Collected data entries:

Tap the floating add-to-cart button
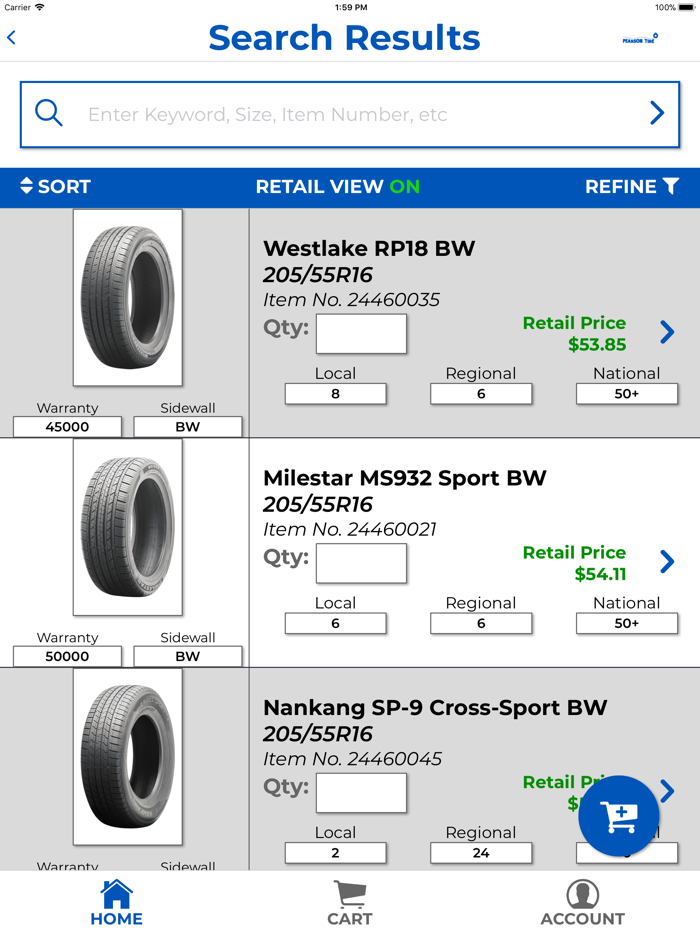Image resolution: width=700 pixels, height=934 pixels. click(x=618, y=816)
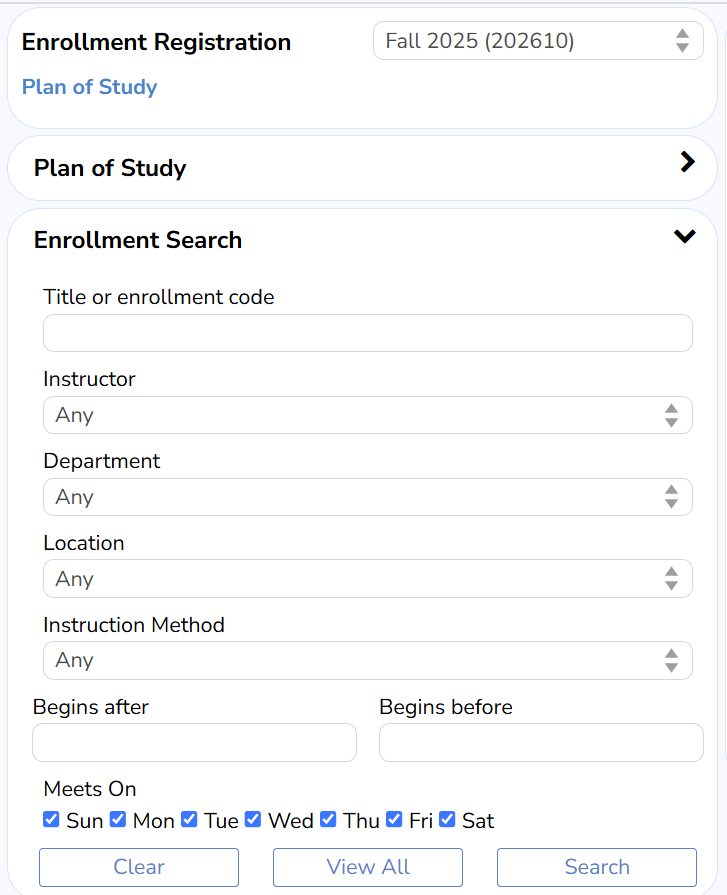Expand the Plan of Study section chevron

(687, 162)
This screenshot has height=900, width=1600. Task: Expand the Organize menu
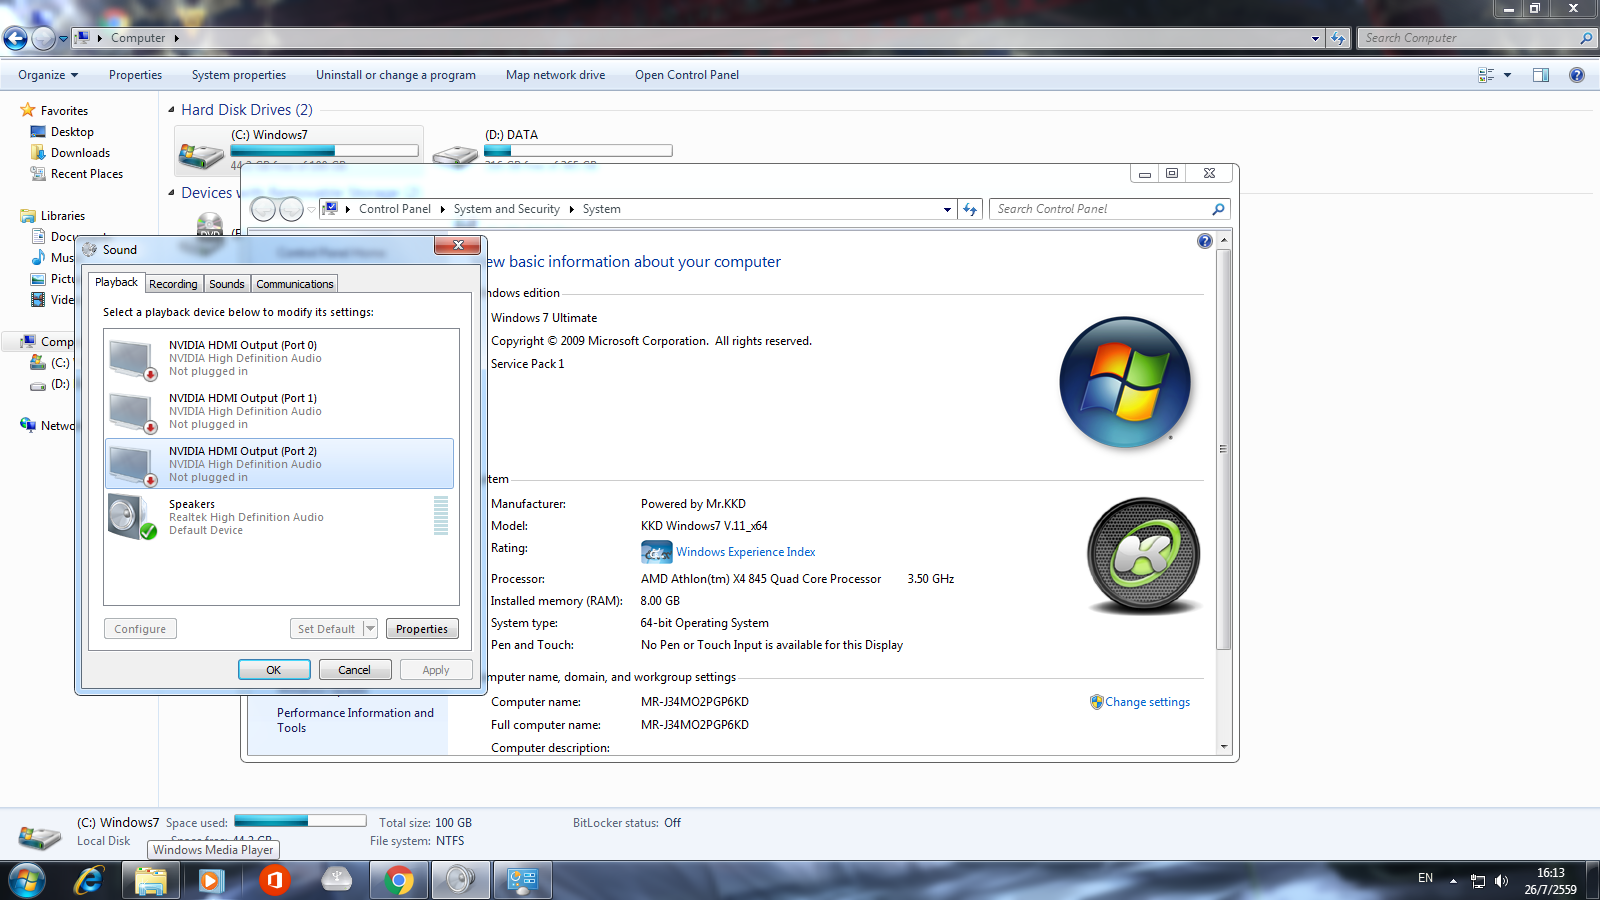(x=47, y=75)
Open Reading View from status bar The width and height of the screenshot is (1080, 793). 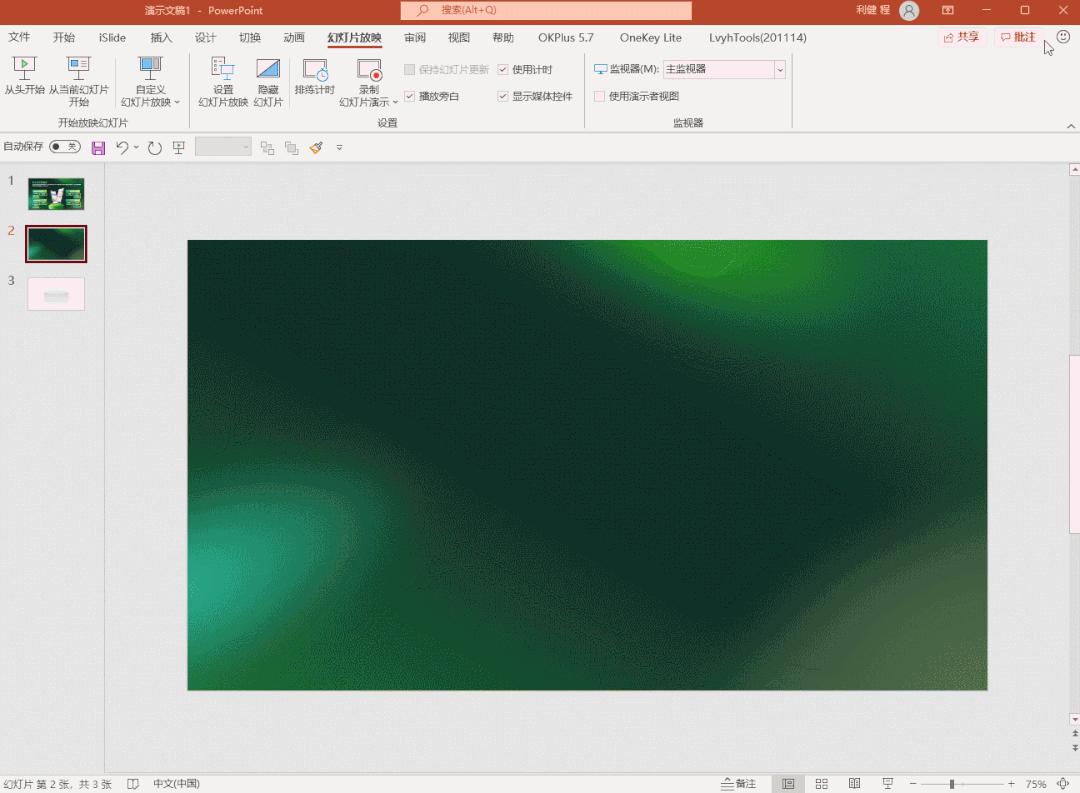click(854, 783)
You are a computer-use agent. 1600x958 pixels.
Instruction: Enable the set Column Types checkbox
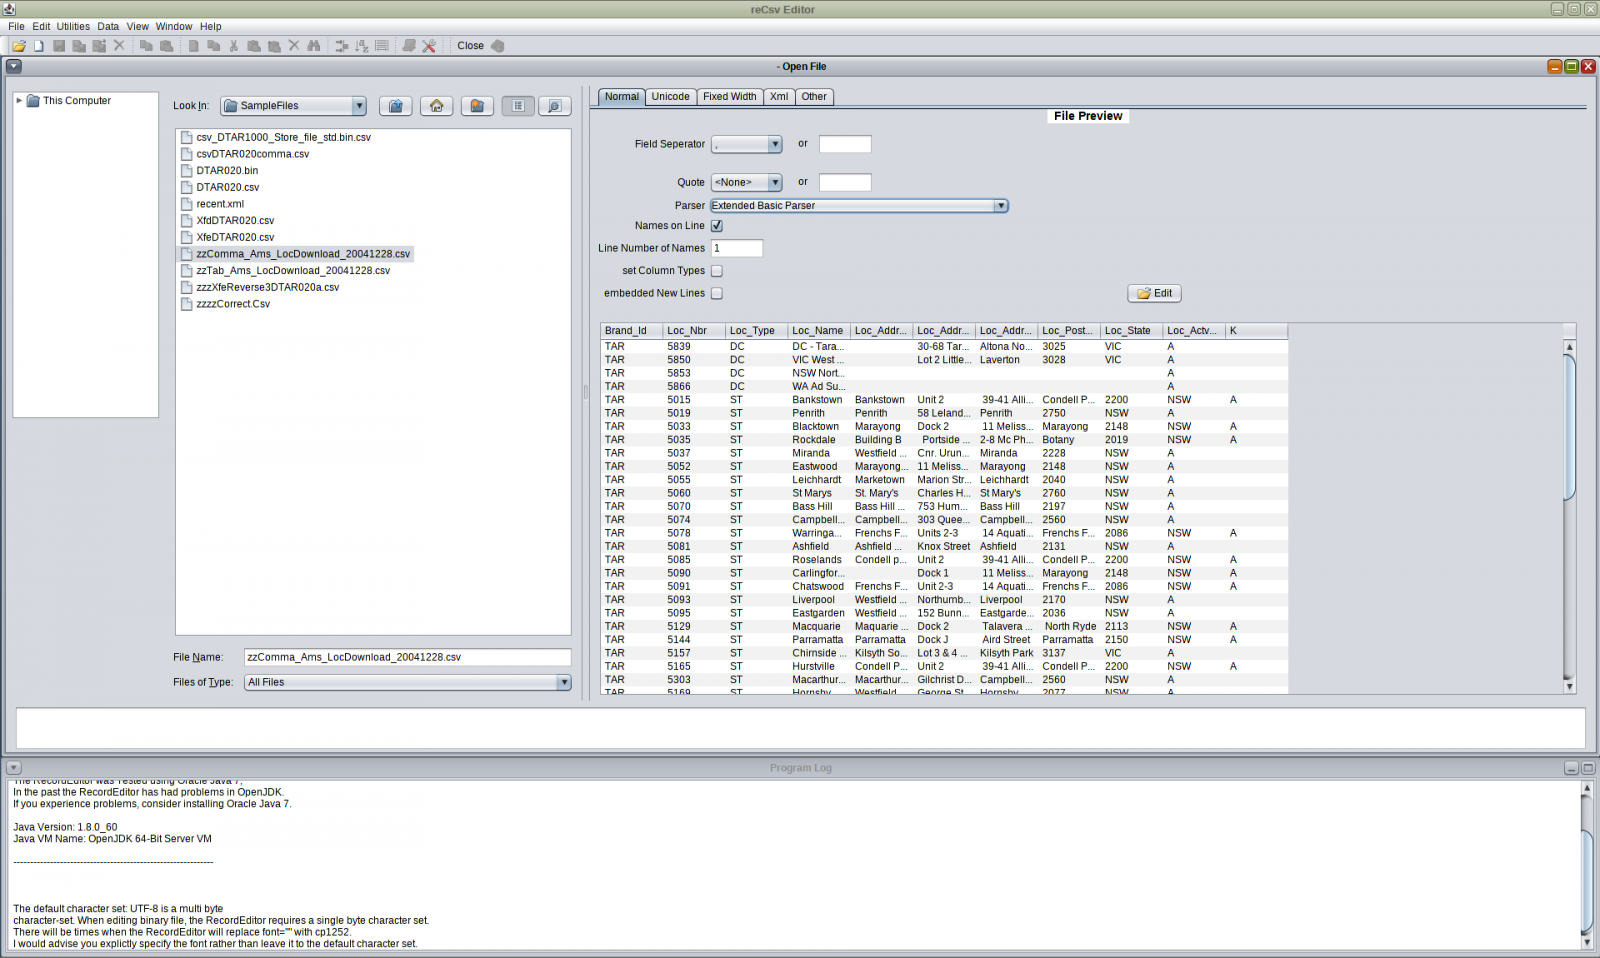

- REQUIRED ACTION -
Pictures must be left out of the answer, which should be exactly the lines from the one holding "You are a computer-use" through the last line of the entries above, both included; please add nothing.

- TASK RESPONSE -
You are a computer-use agent. 1600x958 pixels.
Instruction: Enable the set Column Types checkbox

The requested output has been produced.